Copy out the lines of the records below, and only those lines, from the one with "Name (34, 1734)" through the one with "[Mon compte] (1336, 58)", exactly as they appear.

───── MATERIALS PROVIDED ─────

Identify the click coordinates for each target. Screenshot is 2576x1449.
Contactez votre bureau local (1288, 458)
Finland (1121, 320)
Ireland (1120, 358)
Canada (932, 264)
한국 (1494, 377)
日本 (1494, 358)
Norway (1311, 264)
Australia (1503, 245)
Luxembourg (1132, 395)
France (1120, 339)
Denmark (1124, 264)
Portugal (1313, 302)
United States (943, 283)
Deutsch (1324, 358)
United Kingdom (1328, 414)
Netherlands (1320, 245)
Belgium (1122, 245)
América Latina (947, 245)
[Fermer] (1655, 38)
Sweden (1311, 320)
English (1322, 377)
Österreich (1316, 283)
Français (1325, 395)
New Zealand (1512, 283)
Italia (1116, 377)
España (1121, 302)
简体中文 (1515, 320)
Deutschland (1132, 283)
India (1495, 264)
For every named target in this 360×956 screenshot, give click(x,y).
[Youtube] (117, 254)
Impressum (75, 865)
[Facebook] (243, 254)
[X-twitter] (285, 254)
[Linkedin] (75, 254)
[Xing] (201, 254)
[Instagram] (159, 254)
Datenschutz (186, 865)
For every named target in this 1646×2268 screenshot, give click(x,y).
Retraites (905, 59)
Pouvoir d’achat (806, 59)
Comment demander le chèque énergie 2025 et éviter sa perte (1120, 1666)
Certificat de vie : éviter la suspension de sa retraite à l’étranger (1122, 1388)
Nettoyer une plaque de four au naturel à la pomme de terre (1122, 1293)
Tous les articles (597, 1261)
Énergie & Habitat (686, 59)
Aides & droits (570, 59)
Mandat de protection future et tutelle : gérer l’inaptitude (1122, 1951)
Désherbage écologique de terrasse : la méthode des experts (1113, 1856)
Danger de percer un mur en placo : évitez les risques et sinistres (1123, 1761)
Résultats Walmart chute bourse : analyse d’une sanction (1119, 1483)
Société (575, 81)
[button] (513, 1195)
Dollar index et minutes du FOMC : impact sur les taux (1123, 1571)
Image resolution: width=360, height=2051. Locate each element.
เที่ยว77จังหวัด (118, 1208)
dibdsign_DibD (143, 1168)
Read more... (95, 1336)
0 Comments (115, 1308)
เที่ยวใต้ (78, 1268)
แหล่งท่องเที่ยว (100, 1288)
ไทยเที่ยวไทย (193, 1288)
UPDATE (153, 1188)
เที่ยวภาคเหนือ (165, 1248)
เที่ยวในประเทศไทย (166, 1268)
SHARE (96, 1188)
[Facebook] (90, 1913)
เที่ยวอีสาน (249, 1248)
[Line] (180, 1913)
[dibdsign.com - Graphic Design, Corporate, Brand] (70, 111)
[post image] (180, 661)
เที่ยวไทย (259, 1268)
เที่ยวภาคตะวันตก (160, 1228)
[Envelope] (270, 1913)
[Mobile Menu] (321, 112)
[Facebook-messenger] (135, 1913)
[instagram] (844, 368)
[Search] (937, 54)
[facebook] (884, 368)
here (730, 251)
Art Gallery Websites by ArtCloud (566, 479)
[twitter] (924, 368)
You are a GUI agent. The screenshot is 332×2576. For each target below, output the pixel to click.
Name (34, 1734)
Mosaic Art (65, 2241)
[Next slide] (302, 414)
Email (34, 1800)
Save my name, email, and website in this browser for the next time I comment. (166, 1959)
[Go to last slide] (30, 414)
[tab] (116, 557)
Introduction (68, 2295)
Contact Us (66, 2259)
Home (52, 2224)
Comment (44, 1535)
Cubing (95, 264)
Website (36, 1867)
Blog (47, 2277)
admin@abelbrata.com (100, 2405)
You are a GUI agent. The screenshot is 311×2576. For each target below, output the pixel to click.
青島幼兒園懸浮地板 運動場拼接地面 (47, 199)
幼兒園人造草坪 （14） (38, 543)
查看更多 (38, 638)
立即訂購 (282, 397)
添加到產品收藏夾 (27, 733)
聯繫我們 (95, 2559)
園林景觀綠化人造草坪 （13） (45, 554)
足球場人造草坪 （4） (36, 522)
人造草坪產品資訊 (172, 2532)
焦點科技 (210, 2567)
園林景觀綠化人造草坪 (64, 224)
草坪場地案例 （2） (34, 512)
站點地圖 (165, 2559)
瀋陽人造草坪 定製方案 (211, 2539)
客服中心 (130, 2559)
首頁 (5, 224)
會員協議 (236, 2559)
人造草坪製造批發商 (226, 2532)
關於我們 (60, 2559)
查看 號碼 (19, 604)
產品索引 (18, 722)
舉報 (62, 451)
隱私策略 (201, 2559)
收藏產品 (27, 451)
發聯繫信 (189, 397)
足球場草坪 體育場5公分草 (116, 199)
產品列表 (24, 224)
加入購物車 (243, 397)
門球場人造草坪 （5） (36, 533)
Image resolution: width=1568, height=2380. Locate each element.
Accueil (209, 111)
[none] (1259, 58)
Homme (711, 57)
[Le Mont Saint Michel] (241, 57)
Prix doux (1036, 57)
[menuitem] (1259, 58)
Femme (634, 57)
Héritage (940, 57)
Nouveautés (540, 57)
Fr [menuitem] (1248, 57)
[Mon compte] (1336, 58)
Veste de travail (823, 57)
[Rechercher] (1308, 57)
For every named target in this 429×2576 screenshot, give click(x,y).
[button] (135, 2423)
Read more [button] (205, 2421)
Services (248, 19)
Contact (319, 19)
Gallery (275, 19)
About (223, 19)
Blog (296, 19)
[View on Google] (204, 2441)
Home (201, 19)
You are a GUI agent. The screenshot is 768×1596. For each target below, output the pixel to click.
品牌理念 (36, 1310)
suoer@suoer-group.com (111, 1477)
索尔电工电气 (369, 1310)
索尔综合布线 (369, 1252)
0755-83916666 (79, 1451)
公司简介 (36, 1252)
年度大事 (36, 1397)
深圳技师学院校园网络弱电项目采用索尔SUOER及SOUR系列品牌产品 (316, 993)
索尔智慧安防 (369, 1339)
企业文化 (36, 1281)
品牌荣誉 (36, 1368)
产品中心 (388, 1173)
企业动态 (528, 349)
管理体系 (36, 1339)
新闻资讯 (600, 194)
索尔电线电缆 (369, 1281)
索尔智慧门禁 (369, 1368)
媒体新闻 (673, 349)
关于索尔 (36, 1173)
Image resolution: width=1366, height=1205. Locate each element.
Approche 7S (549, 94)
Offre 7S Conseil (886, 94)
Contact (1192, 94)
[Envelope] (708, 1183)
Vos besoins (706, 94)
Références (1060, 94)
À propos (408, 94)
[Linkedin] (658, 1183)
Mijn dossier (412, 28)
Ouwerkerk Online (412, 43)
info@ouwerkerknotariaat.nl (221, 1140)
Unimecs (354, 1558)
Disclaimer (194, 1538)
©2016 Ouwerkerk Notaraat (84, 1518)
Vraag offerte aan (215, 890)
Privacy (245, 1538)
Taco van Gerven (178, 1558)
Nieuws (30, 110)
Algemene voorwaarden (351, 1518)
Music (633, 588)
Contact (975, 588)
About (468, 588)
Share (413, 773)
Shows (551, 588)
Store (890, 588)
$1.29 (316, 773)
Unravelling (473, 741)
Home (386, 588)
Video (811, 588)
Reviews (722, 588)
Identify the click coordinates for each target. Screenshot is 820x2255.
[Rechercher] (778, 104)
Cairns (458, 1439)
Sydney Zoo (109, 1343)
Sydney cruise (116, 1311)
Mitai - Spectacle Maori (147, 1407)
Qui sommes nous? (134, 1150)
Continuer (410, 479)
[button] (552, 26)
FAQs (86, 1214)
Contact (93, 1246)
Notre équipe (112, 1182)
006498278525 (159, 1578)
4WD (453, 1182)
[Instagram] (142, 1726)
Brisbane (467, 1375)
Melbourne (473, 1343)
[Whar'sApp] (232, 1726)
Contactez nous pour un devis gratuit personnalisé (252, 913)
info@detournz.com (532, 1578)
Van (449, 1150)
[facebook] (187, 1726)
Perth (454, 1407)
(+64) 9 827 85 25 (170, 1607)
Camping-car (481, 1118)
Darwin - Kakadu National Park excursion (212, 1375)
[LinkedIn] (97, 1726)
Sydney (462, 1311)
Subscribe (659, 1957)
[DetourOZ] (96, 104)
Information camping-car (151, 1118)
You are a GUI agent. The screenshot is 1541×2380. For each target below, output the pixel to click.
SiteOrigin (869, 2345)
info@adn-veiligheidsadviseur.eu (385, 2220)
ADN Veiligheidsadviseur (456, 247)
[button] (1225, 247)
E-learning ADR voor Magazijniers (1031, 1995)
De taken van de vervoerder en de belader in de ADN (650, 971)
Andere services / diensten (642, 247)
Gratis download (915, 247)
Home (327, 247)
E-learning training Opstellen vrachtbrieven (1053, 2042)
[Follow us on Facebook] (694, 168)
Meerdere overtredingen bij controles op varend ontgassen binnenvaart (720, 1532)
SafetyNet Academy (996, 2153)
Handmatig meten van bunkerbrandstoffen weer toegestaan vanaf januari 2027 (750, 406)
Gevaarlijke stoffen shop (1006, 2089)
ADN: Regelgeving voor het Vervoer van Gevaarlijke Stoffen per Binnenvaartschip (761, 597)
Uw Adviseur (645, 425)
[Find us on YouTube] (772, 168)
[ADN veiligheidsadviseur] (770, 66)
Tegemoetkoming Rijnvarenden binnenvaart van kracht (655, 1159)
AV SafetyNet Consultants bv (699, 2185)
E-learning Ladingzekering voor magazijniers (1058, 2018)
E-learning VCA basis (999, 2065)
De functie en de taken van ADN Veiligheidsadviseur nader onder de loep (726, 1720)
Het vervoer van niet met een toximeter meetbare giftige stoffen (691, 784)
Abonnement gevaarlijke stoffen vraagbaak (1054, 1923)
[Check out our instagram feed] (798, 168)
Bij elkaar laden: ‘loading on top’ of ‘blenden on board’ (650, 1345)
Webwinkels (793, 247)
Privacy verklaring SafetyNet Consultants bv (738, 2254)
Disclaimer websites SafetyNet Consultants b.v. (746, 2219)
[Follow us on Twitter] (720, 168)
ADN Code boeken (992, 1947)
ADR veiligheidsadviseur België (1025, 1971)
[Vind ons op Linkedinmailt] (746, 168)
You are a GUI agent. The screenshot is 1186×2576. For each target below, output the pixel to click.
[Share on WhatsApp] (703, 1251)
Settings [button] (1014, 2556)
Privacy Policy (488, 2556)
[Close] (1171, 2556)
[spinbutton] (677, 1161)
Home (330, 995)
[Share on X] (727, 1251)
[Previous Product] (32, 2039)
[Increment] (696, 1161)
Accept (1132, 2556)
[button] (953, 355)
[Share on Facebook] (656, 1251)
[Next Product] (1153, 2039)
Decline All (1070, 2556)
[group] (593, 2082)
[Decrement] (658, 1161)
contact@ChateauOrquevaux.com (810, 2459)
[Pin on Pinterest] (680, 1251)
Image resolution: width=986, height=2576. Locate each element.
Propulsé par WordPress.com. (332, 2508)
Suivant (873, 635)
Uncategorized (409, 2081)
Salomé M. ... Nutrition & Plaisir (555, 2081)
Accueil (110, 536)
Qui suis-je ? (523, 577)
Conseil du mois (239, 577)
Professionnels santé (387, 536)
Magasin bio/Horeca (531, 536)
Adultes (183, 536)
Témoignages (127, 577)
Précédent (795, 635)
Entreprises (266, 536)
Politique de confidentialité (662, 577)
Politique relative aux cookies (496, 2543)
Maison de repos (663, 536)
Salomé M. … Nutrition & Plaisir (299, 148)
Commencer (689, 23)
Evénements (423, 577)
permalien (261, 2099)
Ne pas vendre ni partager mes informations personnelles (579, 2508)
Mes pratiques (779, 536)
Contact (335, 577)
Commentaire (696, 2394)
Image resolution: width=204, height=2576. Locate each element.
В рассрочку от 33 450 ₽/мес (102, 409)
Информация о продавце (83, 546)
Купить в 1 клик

─────

THE COMPLETED TASK ::
Name (34, 1734)
Mosaic Art (65, 2241)
[Next slide] (302, 414)
Email (34, 1800)
Save my name, email, and website in this browser for the next time I comment. (166, 1959)
[Go to last slide] (30, 414)
[tab] (116, 557)
Introduction (68, 2295)
Contact Us (66, 2259)
Home (52, 2224)
Comment (44, 1535)
Cubing (95, 264)
Website (36, 1867)
Blog (47, 2277)
admin@abelbrata.com (100, 2405)
You are a GUI agent. The screenshot is 311×2576. For each target below, output the pixel to click.
青島幼兒園懸浮地板 運動場拼接地面 (47, 199)
幼兒園人造草坪 （14） (38, 543)
查看更多 (38, 638)
立即訂購 (282, 397)
添加到產品收藏夾 (27, 733)
聯繫我們 (95, 2559)
園林景觀綠化人造草坪 （13） (45, 554)
足球場人造草坪 （4） (36, 522)
人造草坪產品資訊 (172, 2532)
焦點科技 (210, 2567)
園林景觀綠化人造草坪 (64, 224)
草坪場地案例 （2） (34, 512)
站點地圖 (165, 2559)
瀋陽人造草坪 定製方案 (211, 2539)
客服中心 (130, 2559)
首頁 (5, 224)
會員協議 (236, 2559)
人造草坪製造批發商 (226, 2532)
關於我們 (60, 2559)
查看 號碼 (19, 604)
產品索引 (18, 722)
舉報 (62, 451)
隱私策略 (201, 2559)
收藏產品 (27, 451)
發聯繫信 (189, 397)
足球場草坪 體育場5公分草 (116, 199)
產品列表 (24, 224)
加入購物車 (243, 397)
門球場人造草坪 （5） (36, 533)
Image resolution: width=1568, height=2380. Locate each element.
Accueil (209, 111)
[none] (1259, 58)
Homme (711, 57)
[Le Mont Saint Michel] (241, 57)
Prix doux (1036, 57)
[menuitem] (1259, 58)
Femme (634, 57)
Héritage (940, 57)
Nouveautés (540, 57)
Fr [menuitem] (1248, 57)
[Mon compte] (1336, 58)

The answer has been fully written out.